**RECORD EXTRACTS**
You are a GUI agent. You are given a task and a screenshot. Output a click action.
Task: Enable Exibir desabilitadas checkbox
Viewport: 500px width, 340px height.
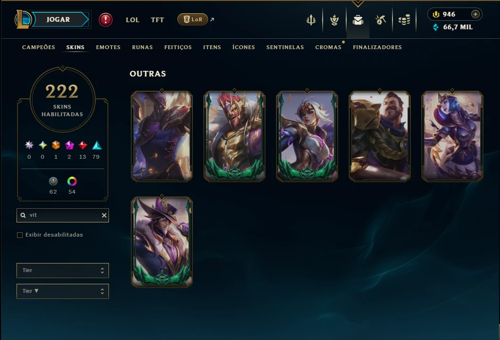click(x=20, y=235)
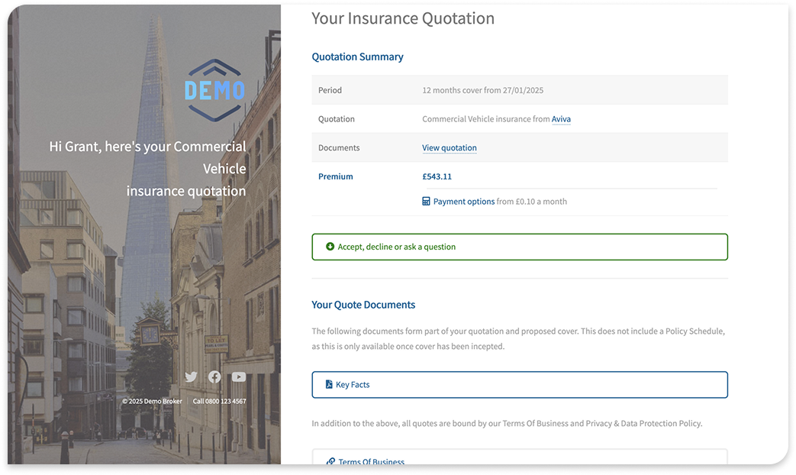Select the £543.11 premium amount

tap(437, 176)
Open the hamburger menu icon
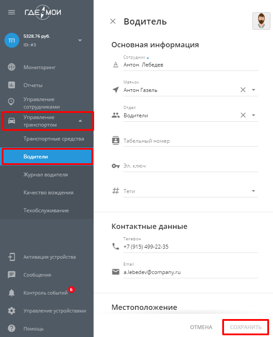This screenshot has height=337, width=273. pyautogui.click(x=12, y=12)
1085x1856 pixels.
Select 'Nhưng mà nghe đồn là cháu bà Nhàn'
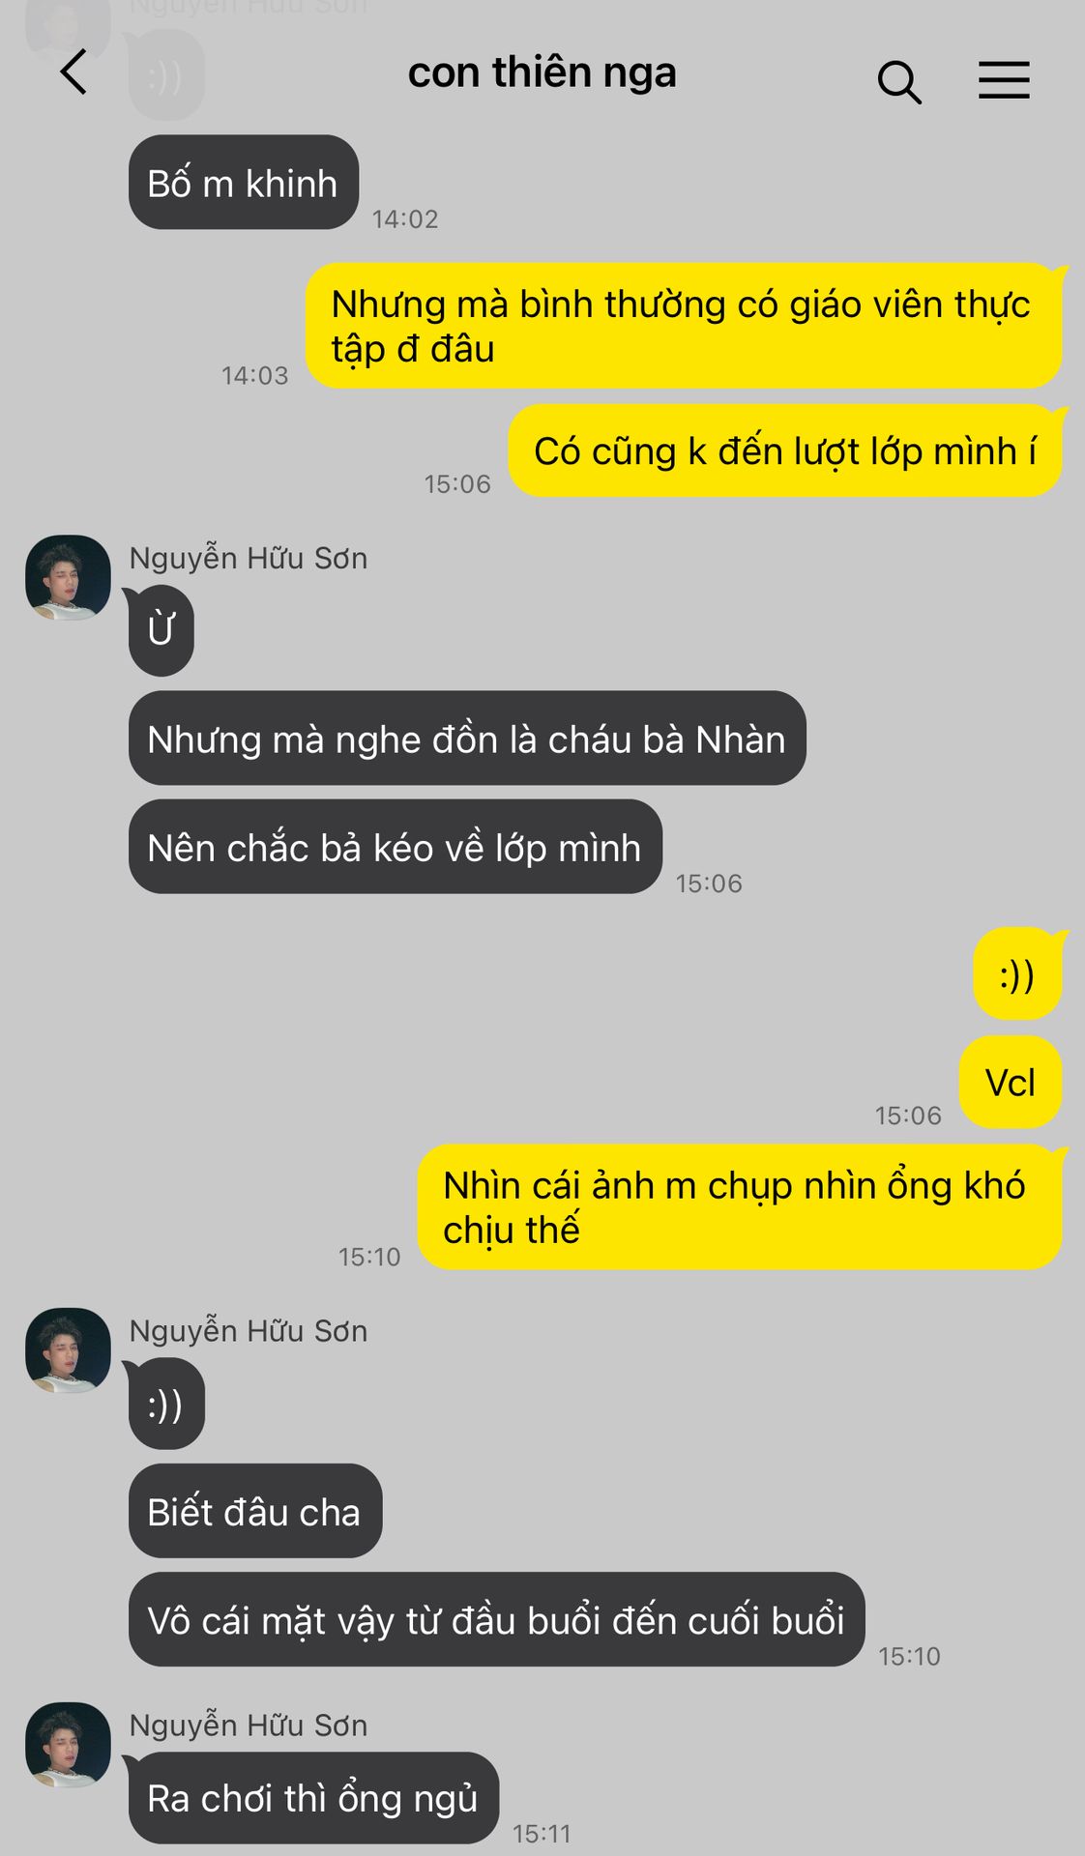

**REQUIRED ACTION**
Please repeat the entries above exactly, leaving out any pictures.

**PROBLEM SOLUTION**
You are a GUI agent. You are given a task and a screenshot. Output a click action.
Task: Enable Exibir desabilitadas checkbox
Viewport: 500px width, 340px height.
click(x=20, y=235)
Select the £543.11 premium amount

tap(437, 176)
Open the hamburger menu icon
This screenshot has height=337, width=273. pyautogui.click(x=12, y=12)
1085x1856 pixels.
Select 'Nhưng mà nghe đồn là cháu bà Nhàn'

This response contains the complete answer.